• **RECORDS SHOWN**
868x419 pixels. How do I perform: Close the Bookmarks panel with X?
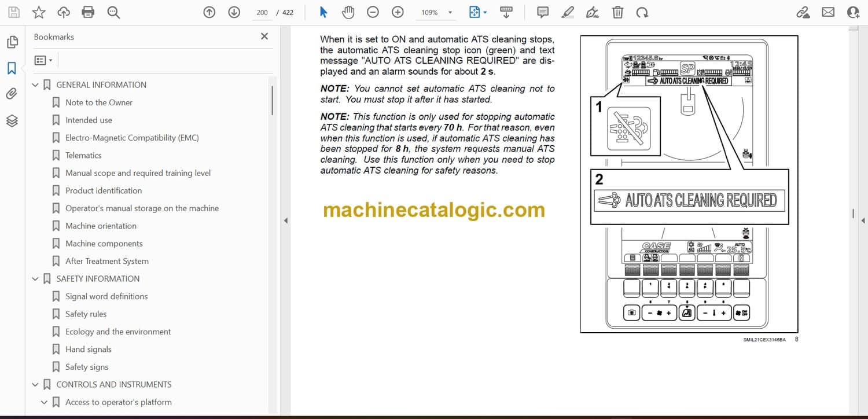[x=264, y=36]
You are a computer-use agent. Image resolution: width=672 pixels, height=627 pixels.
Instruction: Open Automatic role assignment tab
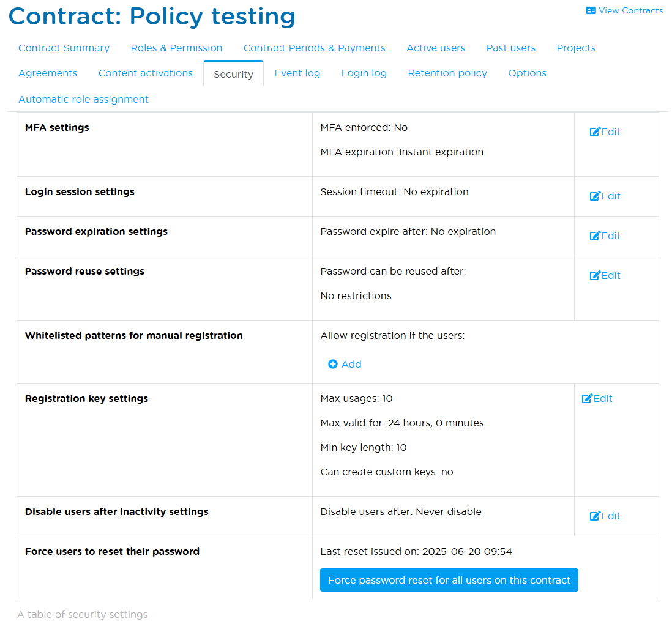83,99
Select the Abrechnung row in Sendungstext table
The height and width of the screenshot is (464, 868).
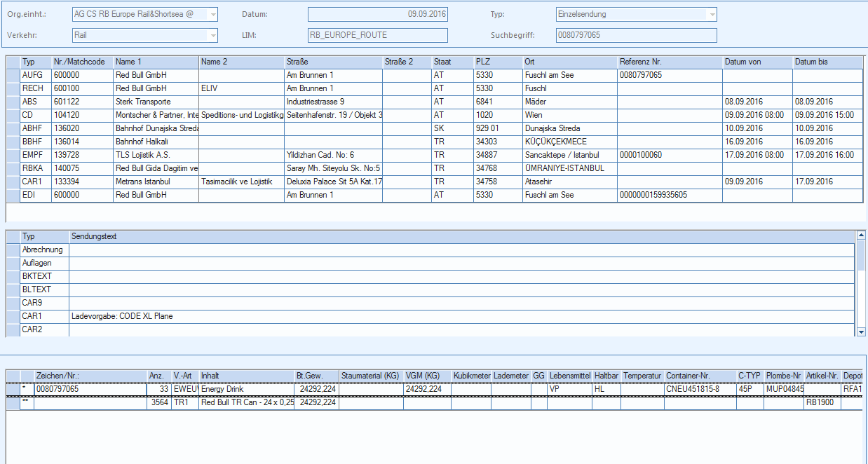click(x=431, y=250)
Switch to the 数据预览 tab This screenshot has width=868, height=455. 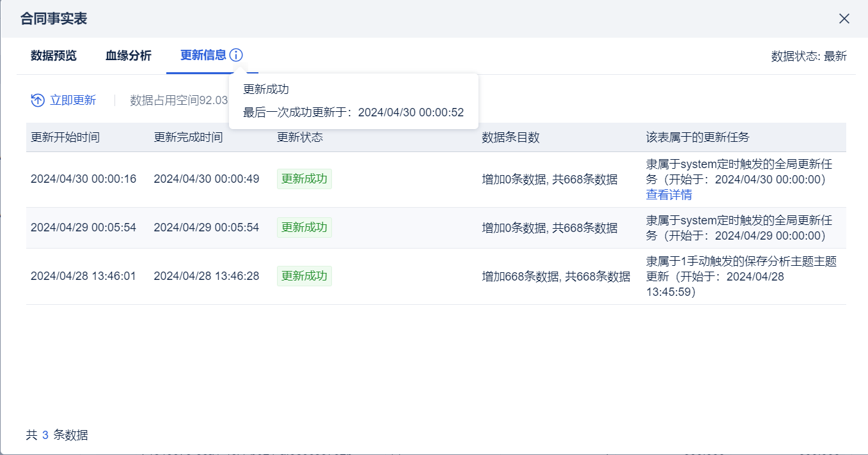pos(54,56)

• **TASK DESCRIPTION**
For this exercise, copy each line of the data above exactly, from the first through the line containing "Select the Abrechnung", and drop the pictures.

• **TASK SOLUTION**
868x419 pixels. How do I perform: Close the Bookmarks panel with X?
[x=264, y=36]
You are a computer-use agent. Image resolution: width=672 pixels, height=627 pixels.
Instruction: Open Automatic role assignment tab
83,99
Select the Abrechnung row in Sendungstext table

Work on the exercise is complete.